_Problem requirements_
Go to the line in the entries below that holds "[Search] (1934, 86)" and repeat exactly from there through the line that holds "Beter dan nu! (476, 39)", inclusive.

──────── Source material

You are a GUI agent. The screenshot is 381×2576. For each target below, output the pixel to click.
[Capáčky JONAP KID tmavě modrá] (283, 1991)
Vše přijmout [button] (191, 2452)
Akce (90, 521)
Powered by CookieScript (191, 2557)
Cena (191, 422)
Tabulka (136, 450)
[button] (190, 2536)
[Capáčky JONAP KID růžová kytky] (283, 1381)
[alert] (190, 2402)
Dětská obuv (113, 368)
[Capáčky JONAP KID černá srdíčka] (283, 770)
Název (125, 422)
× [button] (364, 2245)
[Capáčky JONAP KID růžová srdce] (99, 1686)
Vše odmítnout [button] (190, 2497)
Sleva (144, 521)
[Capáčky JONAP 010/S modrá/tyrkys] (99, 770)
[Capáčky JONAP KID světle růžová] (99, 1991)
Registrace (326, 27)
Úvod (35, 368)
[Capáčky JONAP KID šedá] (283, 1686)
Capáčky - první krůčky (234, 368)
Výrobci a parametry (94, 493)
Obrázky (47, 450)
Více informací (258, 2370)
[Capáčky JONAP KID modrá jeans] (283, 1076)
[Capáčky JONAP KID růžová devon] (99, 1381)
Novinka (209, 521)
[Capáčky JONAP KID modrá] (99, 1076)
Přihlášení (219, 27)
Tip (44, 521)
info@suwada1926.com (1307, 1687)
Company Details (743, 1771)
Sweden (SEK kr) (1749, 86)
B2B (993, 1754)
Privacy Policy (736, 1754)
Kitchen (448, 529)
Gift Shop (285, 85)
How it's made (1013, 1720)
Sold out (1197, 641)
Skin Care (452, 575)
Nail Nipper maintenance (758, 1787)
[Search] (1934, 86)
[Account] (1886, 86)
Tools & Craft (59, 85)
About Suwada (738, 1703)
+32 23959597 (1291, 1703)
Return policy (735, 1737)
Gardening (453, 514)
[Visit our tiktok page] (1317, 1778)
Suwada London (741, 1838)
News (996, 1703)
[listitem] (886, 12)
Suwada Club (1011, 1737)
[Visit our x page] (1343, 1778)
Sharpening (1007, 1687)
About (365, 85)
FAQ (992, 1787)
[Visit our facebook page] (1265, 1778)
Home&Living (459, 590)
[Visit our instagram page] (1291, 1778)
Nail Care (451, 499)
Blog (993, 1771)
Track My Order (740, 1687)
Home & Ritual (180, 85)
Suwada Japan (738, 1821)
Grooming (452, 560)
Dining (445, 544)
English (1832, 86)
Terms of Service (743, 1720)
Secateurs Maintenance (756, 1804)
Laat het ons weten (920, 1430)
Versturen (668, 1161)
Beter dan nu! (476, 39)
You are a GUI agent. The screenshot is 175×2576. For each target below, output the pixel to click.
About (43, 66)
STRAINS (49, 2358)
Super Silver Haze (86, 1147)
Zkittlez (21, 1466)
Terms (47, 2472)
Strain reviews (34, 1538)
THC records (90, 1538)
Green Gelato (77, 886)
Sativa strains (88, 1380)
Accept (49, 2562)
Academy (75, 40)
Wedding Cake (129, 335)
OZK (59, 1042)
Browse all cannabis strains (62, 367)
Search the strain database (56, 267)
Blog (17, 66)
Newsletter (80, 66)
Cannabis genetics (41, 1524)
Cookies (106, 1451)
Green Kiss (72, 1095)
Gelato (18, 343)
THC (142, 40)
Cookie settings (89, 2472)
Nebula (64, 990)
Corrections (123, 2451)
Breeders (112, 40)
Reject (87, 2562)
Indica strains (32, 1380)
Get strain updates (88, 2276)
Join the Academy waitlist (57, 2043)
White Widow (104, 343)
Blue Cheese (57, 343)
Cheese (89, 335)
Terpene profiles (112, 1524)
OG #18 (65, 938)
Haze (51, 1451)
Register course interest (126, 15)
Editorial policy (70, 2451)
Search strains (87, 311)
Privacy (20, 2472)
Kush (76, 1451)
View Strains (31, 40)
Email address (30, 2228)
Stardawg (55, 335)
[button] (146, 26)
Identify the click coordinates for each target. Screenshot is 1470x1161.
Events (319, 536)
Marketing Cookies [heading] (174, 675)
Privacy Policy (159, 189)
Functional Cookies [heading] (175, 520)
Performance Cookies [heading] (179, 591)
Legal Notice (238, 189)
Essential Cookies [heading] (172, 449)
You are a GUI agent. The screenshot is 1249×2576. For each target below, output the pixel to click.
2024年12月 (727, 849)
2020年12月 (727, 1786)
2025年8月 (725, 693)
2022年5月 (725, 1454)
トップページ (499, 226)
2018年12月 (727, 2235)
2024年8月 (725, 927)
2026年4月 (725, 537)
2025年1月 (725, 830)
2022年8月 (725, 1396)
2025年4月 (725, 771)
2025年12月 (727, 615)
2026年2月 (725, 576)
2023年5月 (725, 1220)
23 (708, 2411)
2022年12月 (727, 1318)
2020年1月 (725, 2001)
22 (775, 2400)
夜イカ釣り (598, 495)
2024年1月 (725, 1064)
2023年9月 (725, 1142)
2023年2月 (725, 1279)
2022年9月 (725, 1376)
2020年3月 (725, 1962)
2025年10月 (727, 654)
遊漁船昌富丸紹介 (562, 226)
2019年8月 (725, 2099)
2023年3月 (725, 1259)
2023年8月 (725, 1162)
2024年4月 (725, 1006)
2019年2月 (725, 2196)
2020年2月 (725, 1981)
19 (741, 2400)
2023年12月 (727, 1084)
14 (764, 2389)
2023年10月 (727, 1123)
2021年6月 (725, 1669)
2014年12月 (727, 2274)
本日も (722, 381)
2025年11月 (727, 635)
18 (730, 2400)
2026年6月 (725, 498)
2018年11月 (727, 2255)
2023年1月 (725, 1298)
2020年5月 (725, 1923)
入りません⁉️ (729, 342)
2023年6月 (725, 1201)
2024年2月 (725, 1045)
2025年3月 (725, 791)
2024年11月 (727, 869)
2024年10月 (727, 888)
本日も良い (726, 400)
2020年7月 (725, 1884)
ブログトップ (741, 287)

────────────────

_Result of this exercise_
[Search] (1934, 86)
[Account] (1886, 86)
Tools & Craft (59, 85)
About Suwada (738, 1703)
+32 23959597 (1291, 1703)
Return policy (735, 1737)
Gardening (453, 514)
[Visit our tiktok page] (1317, 1778)
Suwada London (741, 1838)
News (996, 1703)
[listitem] (886, 12)
Suwada Club (1011, 1737)
[Visit our x page] (1343, 1778)
Sharpening (1007, 1687)
About (365, 85)
FAQ (992, 1787)
[Visit our facebook page] (1265, 1778)
Home&Living (459, 590)
[Visit our instagram page] (1291, 1778)
Nail Care (451, 499)
Blog (993, 1771)
Track My Order (740, 1687)
Home & Ritual (180, 85)
Suwada Japan (738, 1821)
Grooming (452, 560)
Dining (445, 544)
English (1832, 86)
Terms of Service (743, 1720)
Secateurs Maintenance (756, 1804)
Laat het ons weten (920, 1430)
Versturen (668, 1161)
Beter dan nu! (476, 39)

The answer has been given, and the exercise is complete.